I will outline the most common such techniques and their results.

  • Comparing histograms. One of the simplest & fastest methods. Proposed decades ago as a means to find picture simmilarities. The idea is that a forest will have a lot of green, and a human face a lot of pink, or whatever. So, if you compare two pictures with forests, you'll get some simmilarity between histograms, because you have a lot of green in both.

    Downside: it is too simplistic. What is the difference between a banana and a beach? both are yellow.

    OpenCV method: compareHist()

  • Template matching : http://stackoverflow.com/questions/8520882/matchtemplate-finding-good-match. It convolutes the search image with the one being search into. It is usually used to find smaller image parts in a bigger one.

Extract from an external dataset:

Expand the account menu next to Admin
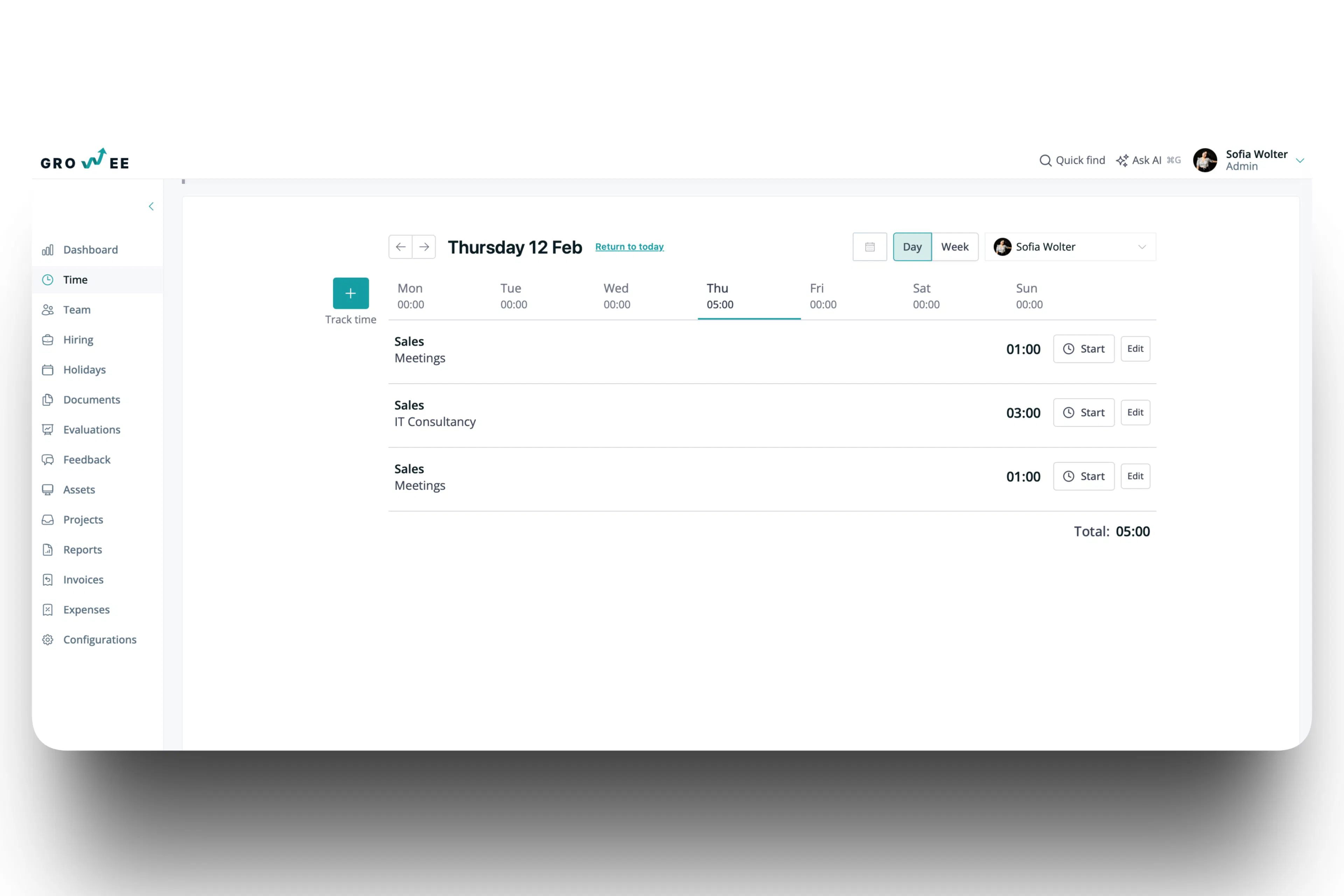 [x=1301, y=161]
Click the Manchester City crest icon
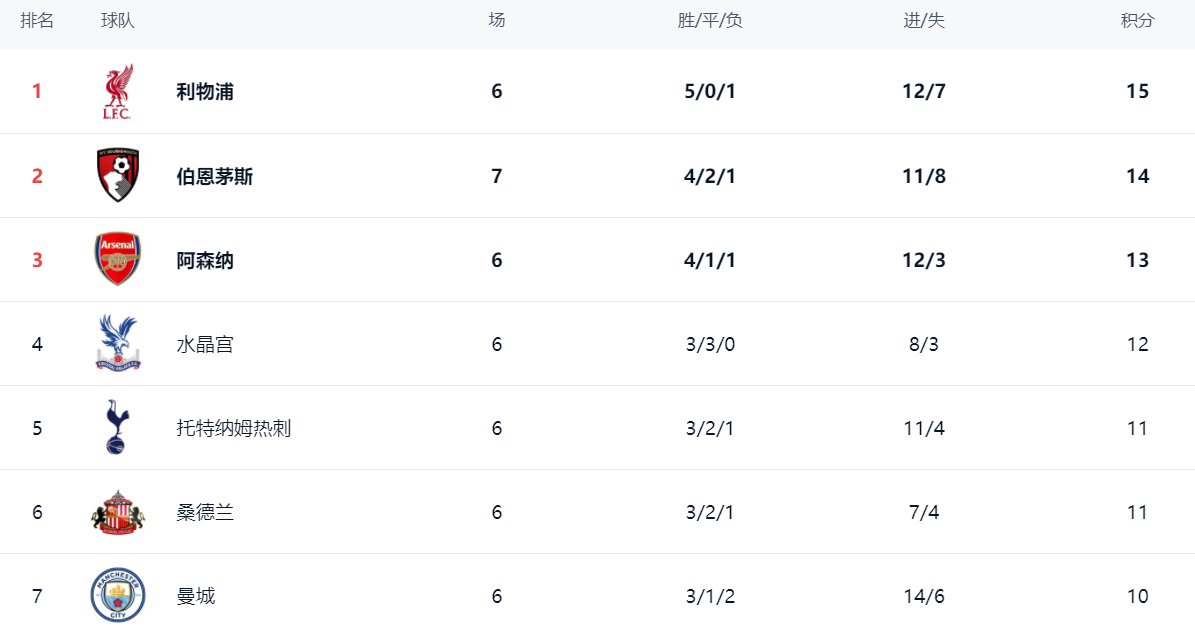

    Downsides: It only returns good results with identical images, same size & orientation.
    OpenCV method: matchTemplate()

  • Feature matching. Considered one of the most efficient ways to do image search. A number of features are extracted from an image, in a way that guarantees the same features will be recognized again even it is rotated/scaled/skewed. The features extracted this way can be matched against other image feature sets. Another image that has a high proportion of the features in the first one is most probably depicting the same object/scene.

    There are a number of OpenCV tutorials/samples on this, and a nice video here. A whole OpenCV module (features2d) is dedicated to it.
    Downsides: It may be slow. It is not perfect.